1 Introduction
We will examine the integration of various LLM models in LangChain in this article. We will look at and contrast the aspects of the platforms that enable these LLM types. Some of the most well-liked pre-trained models that are publicly accessible are already supported by LangChain. We have previously covered a number of alternatives in earlier posts, including ChatGPT, GPT-4, GPT-3, and GPT4ALL.
Nearly 30 connectors with well-known AI platforms are offered by this framework, including OpenAI, Cohere, Writer, and Replicate, to mention a few. Most significantly, they give you access to the Huggingface Hub API, which has more than 120K models available and is simple to integrate into your applications. There are numerous ways to use the services provided by these organisations.
The payment for the API interfaces is customary. The pricing are typically based on variables like the quantity of tokens handled, as seen in OpenAI, or the amount of GPU time required for the process, as seen in Huggingface Interface or Amazon Sagemaker. The majority of these choices are quick and simple to set up. Nevertheless, it is important to remember that even though the models were developed using your valuable datasets, you do not own them. Simple pay-as-you-go access to the API is all they offer unless they are explicitly open source e.g. hugging face.
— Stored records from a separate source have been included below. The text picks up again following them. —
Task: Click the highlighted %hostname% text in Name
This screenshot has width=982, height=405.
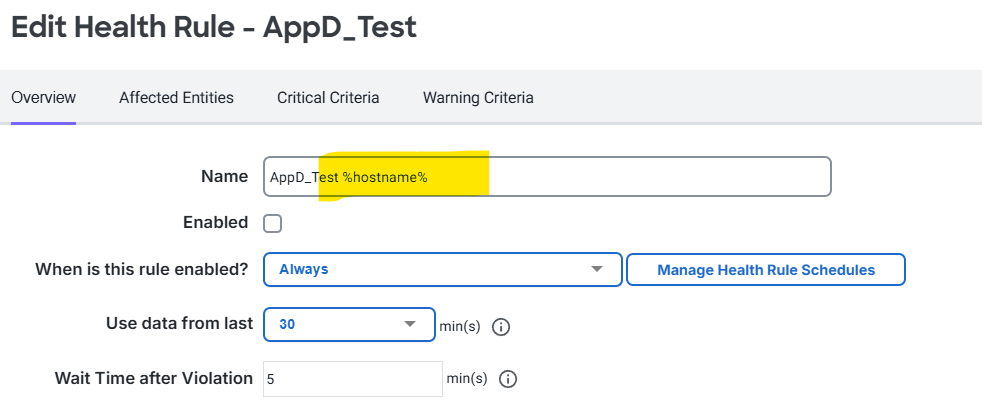Action: pyautogui.click(x=385, y=177)
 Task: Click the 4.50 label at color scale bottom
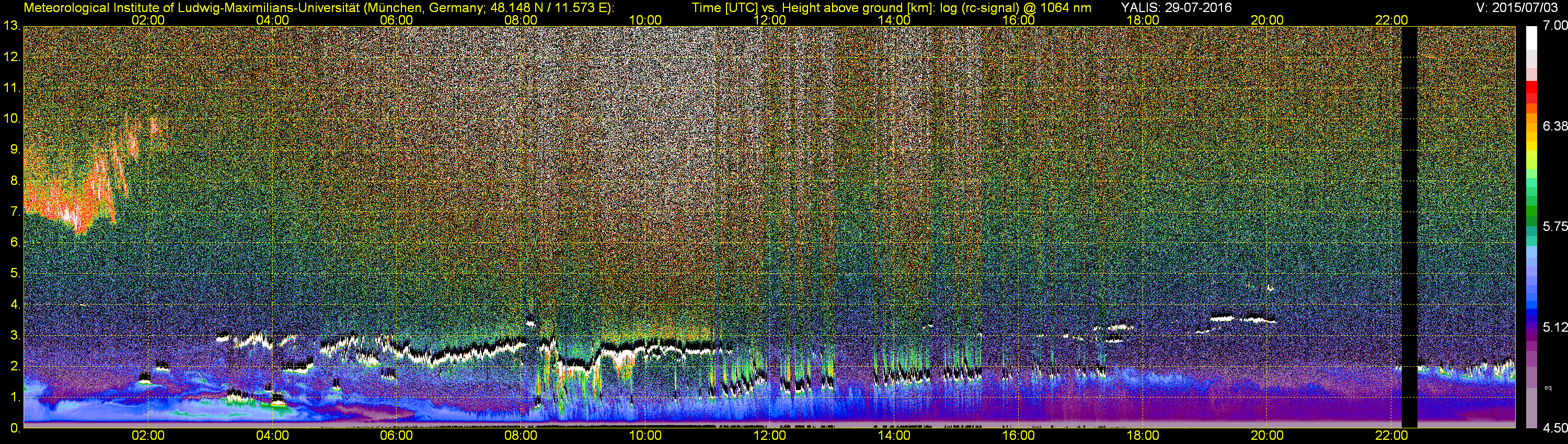(1554, 428)
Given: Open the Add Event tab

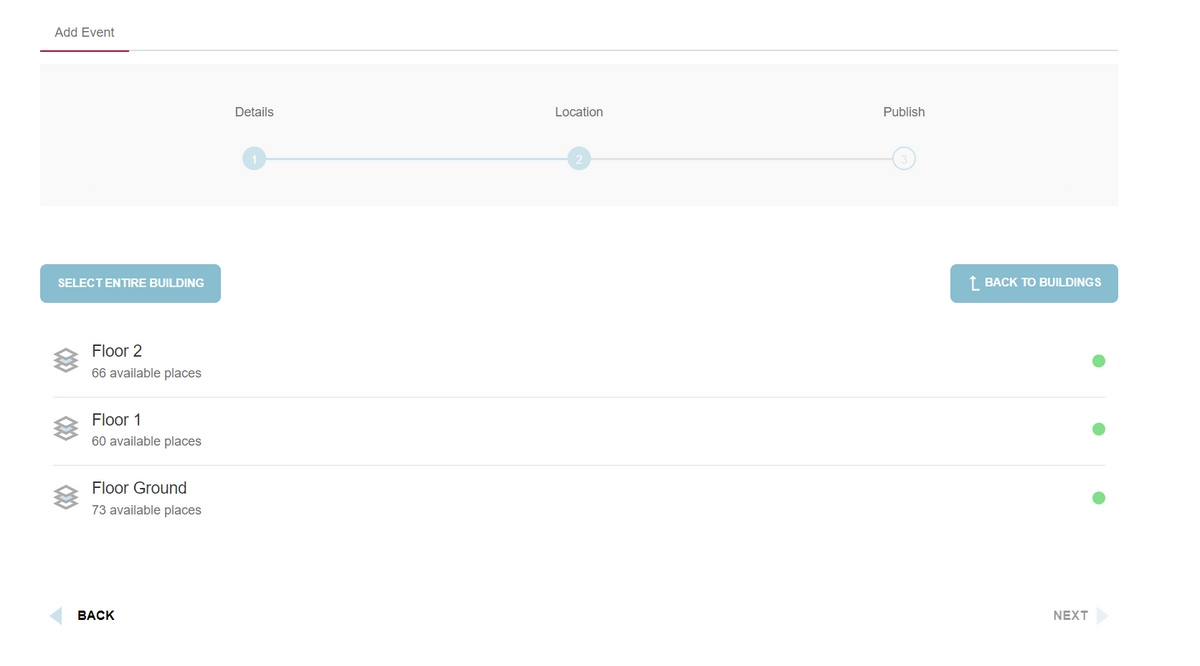Looking at the screenshot, I should tap(85, 33).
On the other hand, it is feasible to host the models locally on your servers. You will be able to control the network and your dataset completely and only thanks to it. It is crucial to be conscious of the expenditures connected with this strategy’s hardware (a high-end GPU for low latency) and maintenance (the skills to deploy and fine-tune models). Several publicly accessible models, such LLaMA-1, are also inaccessible for commercial use - though of course the recently released LLaMA-2 is available for commerical use.
Depending on factors including money, model capabilities, knowledge, and trade secrets, the best strategy differs for each use case. By providing your data to OpenAI’s API, it is simple to develop a unique fine-tuned model. If the dataset is a part of your intellectual property and cannot be shared, on the other hand, you can think about performing fine-tuning internally.
Another thing to think about is the features of the various models. Its capacity to grasp languages is directly influenced by the network sizes and dataset quality. In contrast, the best solution isn’t usually a bigger model. The Ada variant of the GPT-3 has the lowest latency and is the fastest and most economical device in the collection. It is suitable for simpler jobs though, such text processing or classification. On the other hand, the most recent GPT-4 version is the biggest model to produce excellent outcomes for each task.
However, because of the numerous parameters, it is the most time-consuming and expensive alternative. As a result, choosing the model based on their aptitude is equally essential. Ada may be more cost-effective for developing a conversational application, but this is not the model’s goal and will yield unsatisfactory results. (This article compares several well-known LLMs; you can read it.)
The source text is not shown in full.